All three defense lawyers made many of the same points during their opening statements. Drug distributors do not manufacture opioids. They do not write prescriptions. They do not dispense drugs. They are logistics companies, nothing more. They also noted that the DEA determines the quantity of narcotics that can be manufactured each year. If the DEA was so concerned, they asked, why didn’t the agency cut the production quotas for oxycodone and hydrocodone?
“Why is McKesson in this case?” Schmidt asked the judge. “It’s not in this case because it prescribes opioids. It doesn’t. It’s not in this case because it’s a named marketing defendant in the complaint governing this case. It’s not. It’s not in this case because it approves or sets quotas for opioids. That’s the DEA and the FDA. It doesn’t dispense opioids. That’s pharmacies. And it doesn’t approve the doctors and the pharmacists who handle opioids. That’s regulators. This is the distribution chain.
“Their lawsuit depends on ignoring almost every part of this chain.”
Schmidt, Mainigi, and Nicholas repeated another central theme of their defense: Purdue Pharma and other drug manufacturers changed the narrative in America about the treatment of pain, making the large volumes of pills possible. Treating pain became a priority in the medical community. Doctors were judged on whether they were appropriately addressing the pain needs of their patients, and pain had become recognized as the fifth vital sign by leading medical institutions, the defense attorneys reminded the judge. “Public health organizations and medical groups picked up that view,” Schmidt said. “State medical boards around the country picked up on that idea, including here in West Virginia.”

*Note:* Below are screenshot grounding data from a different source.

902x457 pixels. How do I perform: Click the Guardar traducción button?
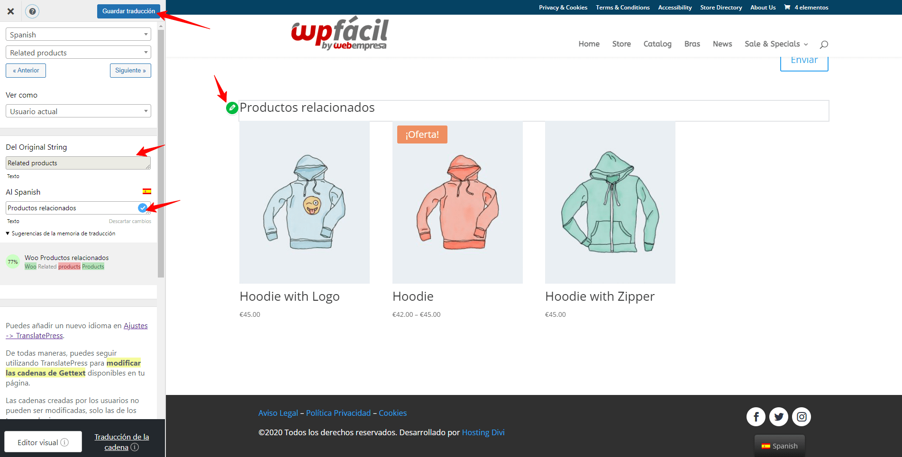[128, 11]
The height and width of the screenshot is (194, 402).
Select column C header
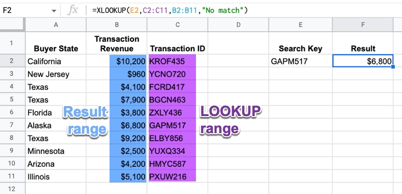pos(177,25)
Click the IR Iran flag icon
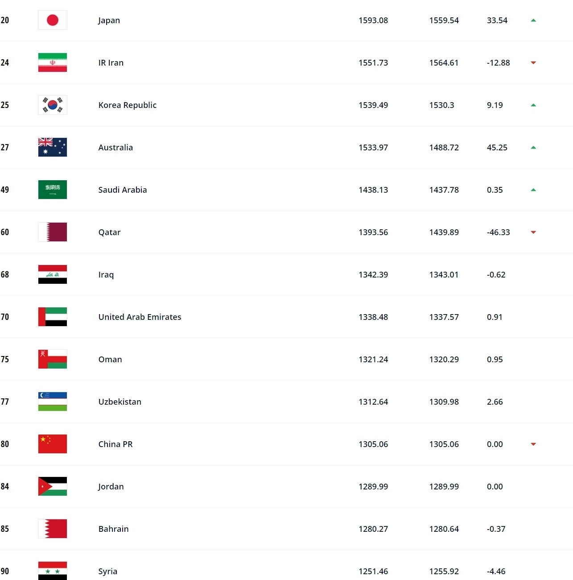 point(53,62)
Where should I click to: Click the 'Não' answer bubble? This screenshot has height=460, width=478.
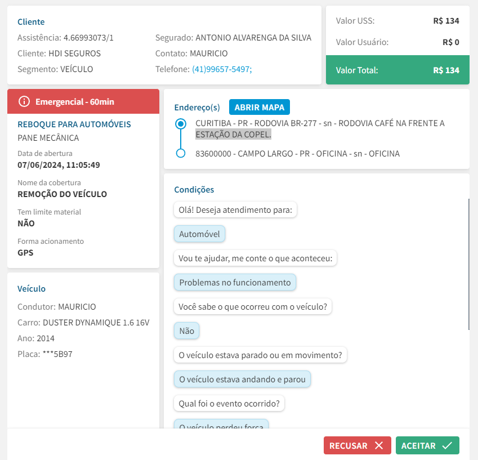coord(186,331)
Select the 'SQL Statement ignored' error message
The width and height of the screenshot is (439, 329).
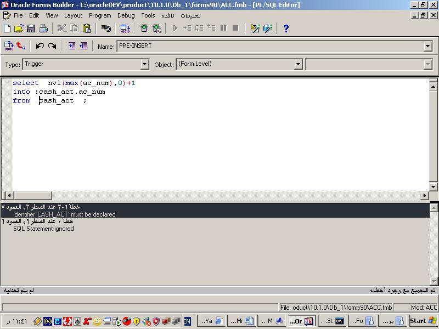click(x=43, y=229)

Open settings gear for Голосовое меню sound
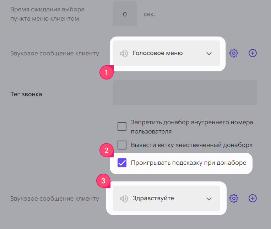click(x=234, y=53)
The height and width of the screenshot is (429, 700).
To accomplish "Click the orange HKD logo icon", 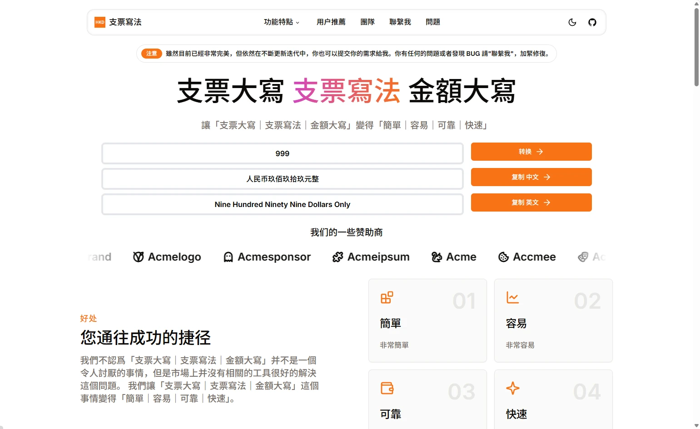I will click(100, 22).
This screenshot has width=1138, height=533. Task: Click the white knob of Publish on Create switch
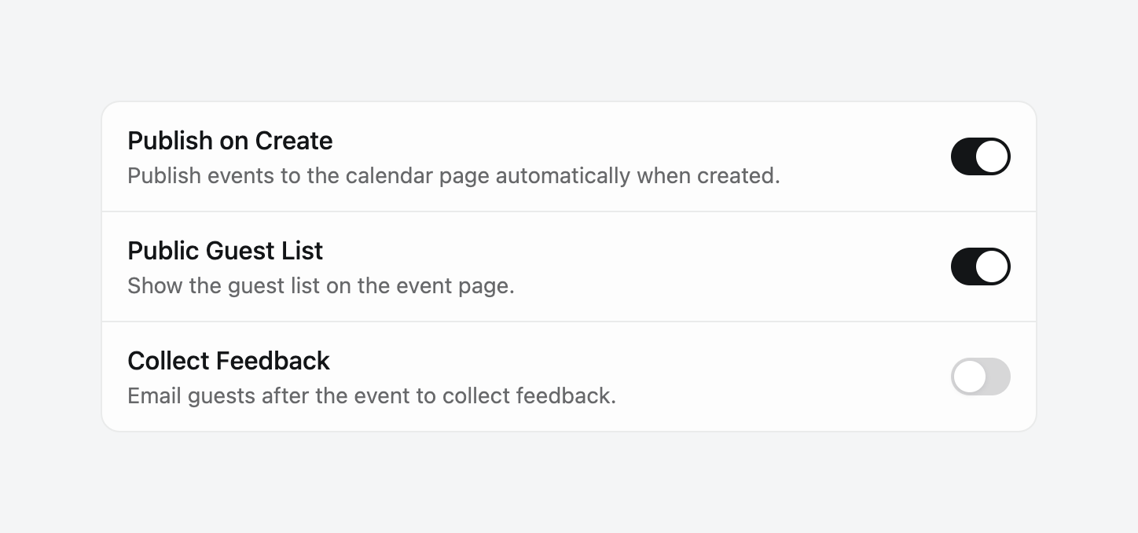tap(993, 156)
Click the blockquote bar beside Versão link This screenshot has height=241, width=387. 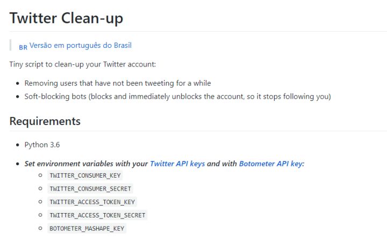[10, 45]
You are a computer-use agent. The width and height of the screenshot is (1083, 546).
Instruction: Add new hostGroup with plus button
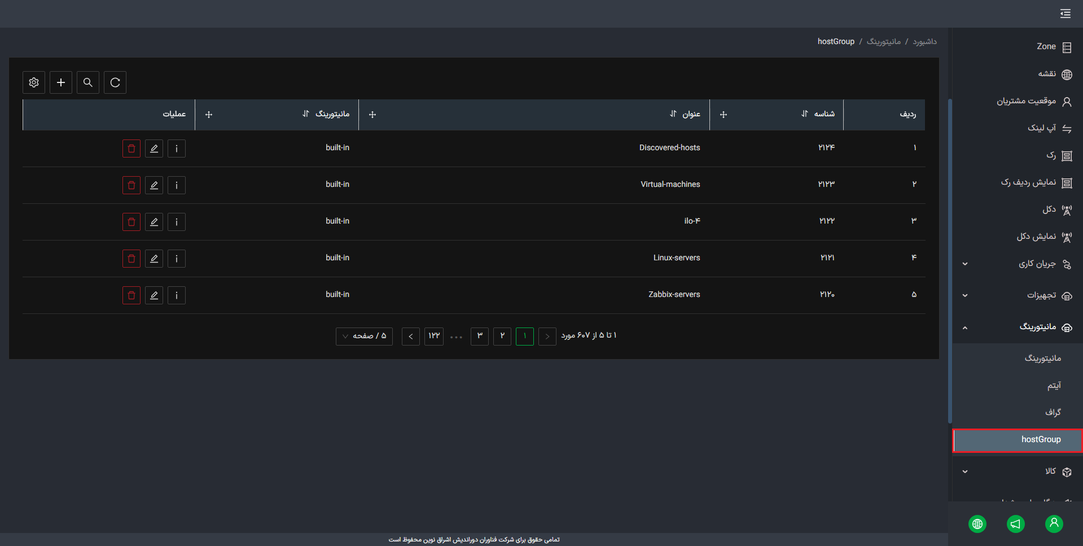pyautogui.click(x=61, y=82)
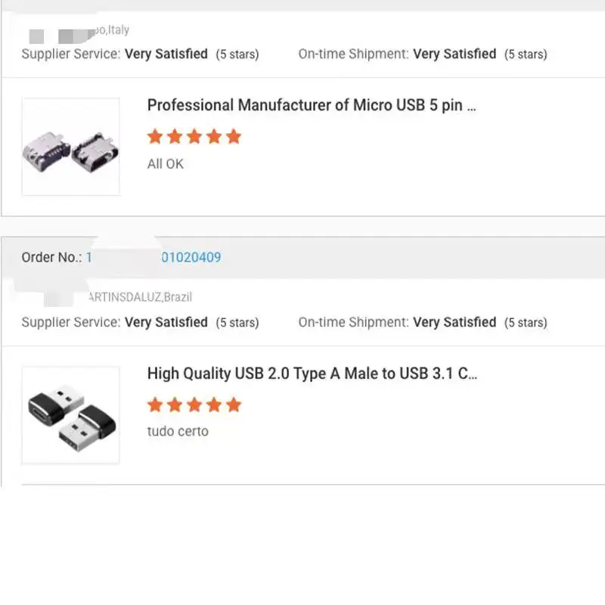The image size is (605, 605).
Task: Click the third star of the USB Type A review
Action: [x=194, y=405]
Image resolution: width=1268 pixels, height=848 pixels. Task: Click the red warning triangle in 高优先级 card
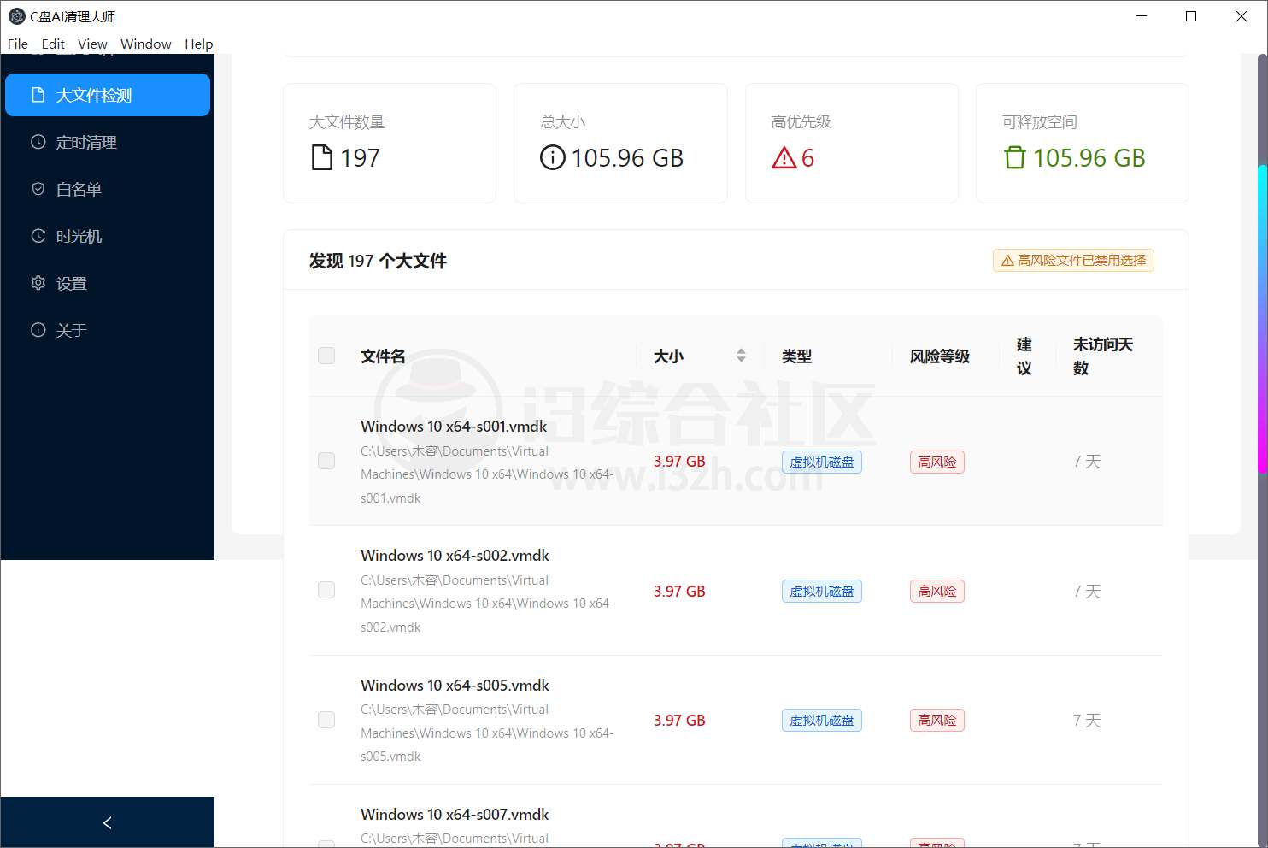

Schmidt then produced a copy of a booklet published by the West Virginia Board of Medicine in 2005. In it, the board said, the use of opioids to treat pain was “essential.” Three years later, the board published another booklet for physicians. Schmidt read a passage for Faber:
“There is no debate among public health experts about the under-treatment of pain, which has been recognized as a public health crisis for decades. The cost of under-treated pain in dollars is astronomical, but the cost in human suffering is immeasurable. Turning away from patients in pain simply is not an option.”
The booklet was published around the time that Joe Rannazzisi and the DEA started to crack down on the drug companies. The volume of pills coming into Huntington and Cabell wasn’t because of the distributors, Schmidt said. “It was because of what doctors were being told by their own board of medicine and how distributors were responding to the decisions that doctors were making in the form of prescriptions.”
Schmidt then trained his sights on Joe. He noted that Joe and the DEA had long recognized the importance of drug companies like McKesson.
“This is congressional testimony from Mr. Rannazzisi,” Schmidt told the judge. He quoted what Joe said about companies such as McKesson: “It is vital that an adequate and uninterrupted supply of pharmaceutical controlled substances be available for effective patient care.”
Each of the three defense attorneys invoked Joe’s name during their opening, telling the judge that he was a renegade DEA agent who chose to fight the industry rather than try to solve the opioid epidemic. It seemed as though the defense attorneys couldn’t wait for the day when Joe would take the witness stand.
Neither could Joe. He had been waiting for nearly six years.